Slack Engineering: Managing Context in Long-Run Agents
Slack’s engineering blog on managing context in their multi-agent security investigation service. Director orchestrates, Experts gather evidence, Critic reviews findings.
Key Claims
- LLM APIs are stateless — caller must provide complete message history, creating hard context limits
- Complex security investigations span hundreds of inference requests and generate megabytes of output
- Each agent needs a tailored view — too much sharing stifles creativity, too little causes incoherence
- Three complementary context channels solve this:
- Director’s Journal: structured working memory (decisions, observations, hypotheses, questions)
- Critic’s Review: annotated findings with credibility scores
- Critic’s Timeline: consolidated chronological findings
Architecture Details
- Director has 6 entry types: decision, observation, finding, question, action, hypothesis
- Critic uses tools to inspect evidence:
get_tool_call,get_tool_result,get_toolset_info,list_toolsets - Five-level credibility scale: Trustworthy (0.9-1.0), Highly-plausible (0.7-0.89), Plausible (0.5-0.69), Speculative (0.3-0.49), Misguided (0.0-0.29)

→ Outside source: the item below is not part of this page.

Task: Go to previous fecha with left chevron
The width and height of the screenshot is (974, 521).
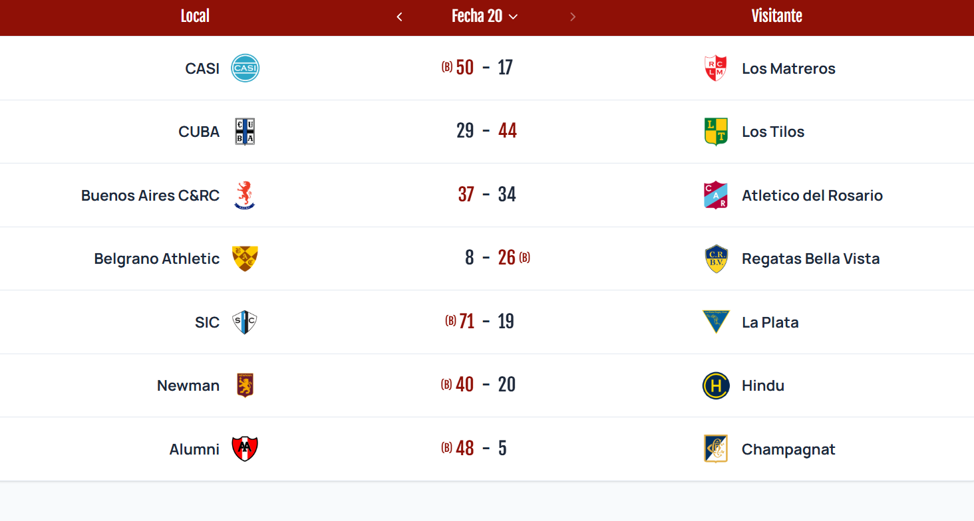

- Over 170K findings: 37.7% Trustworthy, 25.4% Highly-plausible, 15.4% Misguided
- Stronger model for Critic (fewer hallucinations, better nuance interpretation)
Takeaways
- The Journal pattern is powerful: structured working memory with typed entries gives the Director continuity across rounds
- ~26% of Expert findings don’t meet plausibility threshold — Critic is essential
- Separation of concerns: Director doesn’t see raw evidence, Critic doesn’t make strategic decisions
- The “bimodal read” pattern: deep inspection of one trace + fast iteration across many traces
Connections
- Context Engineering — tailored context views per agent role
- Agent Memory — Director’s Journal as structured working memory
- Effective Harnesses — long-running agent design patterns
- Agent Architecture — Chip Huyen — multi-agent coordination